松本の洋食店として40年以上親しまれた「民芸レストラン盛よし」

 松本の洋食店として40年以上、市民や観光客に親しまれてきた飲食店「民芸レストラン盛よし」(松本市深志2)が近く、営業を終える。昼食時には行列ができる人気の店だっただけに、閉店を知った市民からは惜しむ声が相次いでいる。店舗での営業は既に終えており、15日から店頭で感謝弁当を販売する。

 創業した須沢盛義さん(72)は半年前から、健康面に不安があり、店舗に立つことができなくなっていた。さらに、後を継いでいた長女の忍さん(46)も体調を崩してしまい、営業を続けられなくなった。

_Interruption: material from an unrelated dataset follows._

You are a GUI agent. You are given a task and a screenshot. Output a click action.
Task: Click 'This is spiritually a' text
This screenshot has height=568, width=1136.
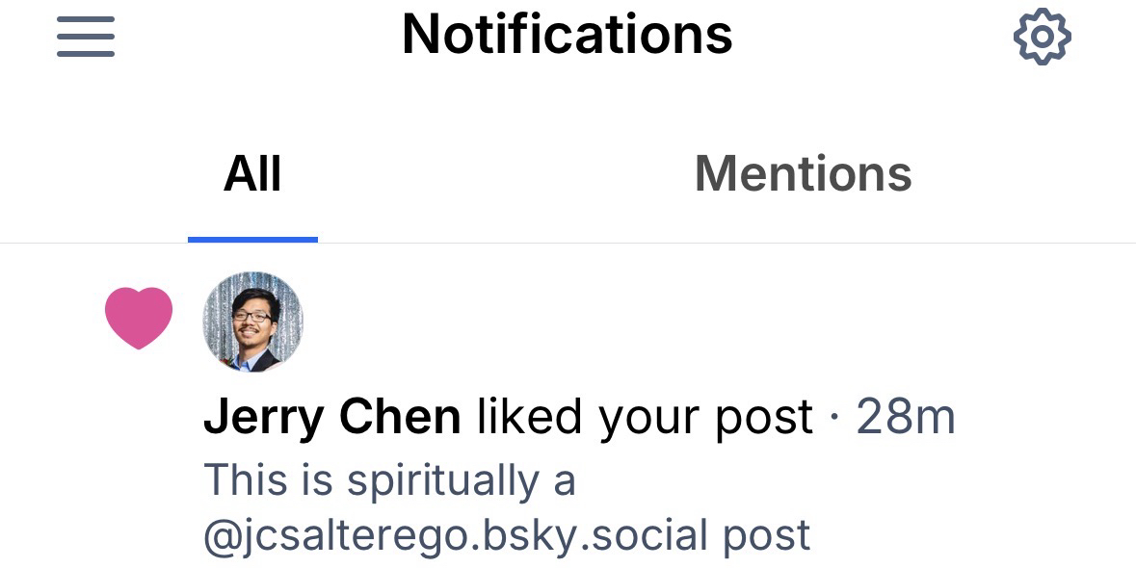tap(389, 480)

 同市中央3出身の盛義さんが子供の頃からの夢をかなえて、昭和54(1979)年4月、現在の店舗の2階で妻の薫さん(71)と開業した。民芸調の店内が特徴で、3年後には現在の1階に店を移した。ハンバーグやとんかつ、カニコロッケを、みそ汁やポタージュ、ご飯とセットにし、若者でもおなかいっぱいになるメニューが好評だった。盛義さんは「うち独自の味、個性を大事にしながら、万人向け、誰にでも合うような味にと考えた」と振り返る。

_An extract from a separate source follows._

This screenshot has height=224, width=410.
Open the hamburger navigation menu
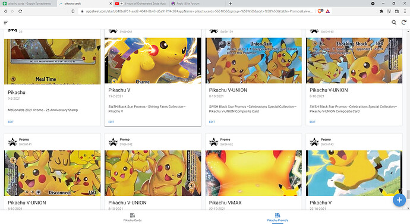6,23
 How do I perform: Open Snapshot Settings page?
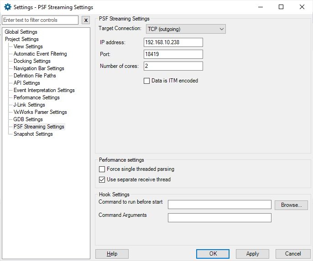tap(33, 134)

 忍さんが20歳で調理師の専門学校を卒業してからは、盛義さんと一緒に調理場に立ち、薫さん、従業員と共に店を切り盛りしてきた。3世代にわたり、訪れる常連客もいたという。
 閉店の知らせを同僚から聞いて訪れた同市清水2の60代の女性会社員は「40年前から通っている。おいしくて変わらない味で、県外から来た方にも紹介していた。残念」と話した。塩尻市大門六番町の60代の男性会社員は「職場の仲間と飲み会もやった思い出の店。寂しくなる」と閉店を惜しんだ。
 盛義さんは「今まで来ていただいたお客さん、皆さんに感謝です」と話している。店舗営業は10日で終了した。感謝弁当の販売は15日午前11時半からで、500円と1000円の2種類。3日間の営業を予定しているが、食材が終わり次第、終了する。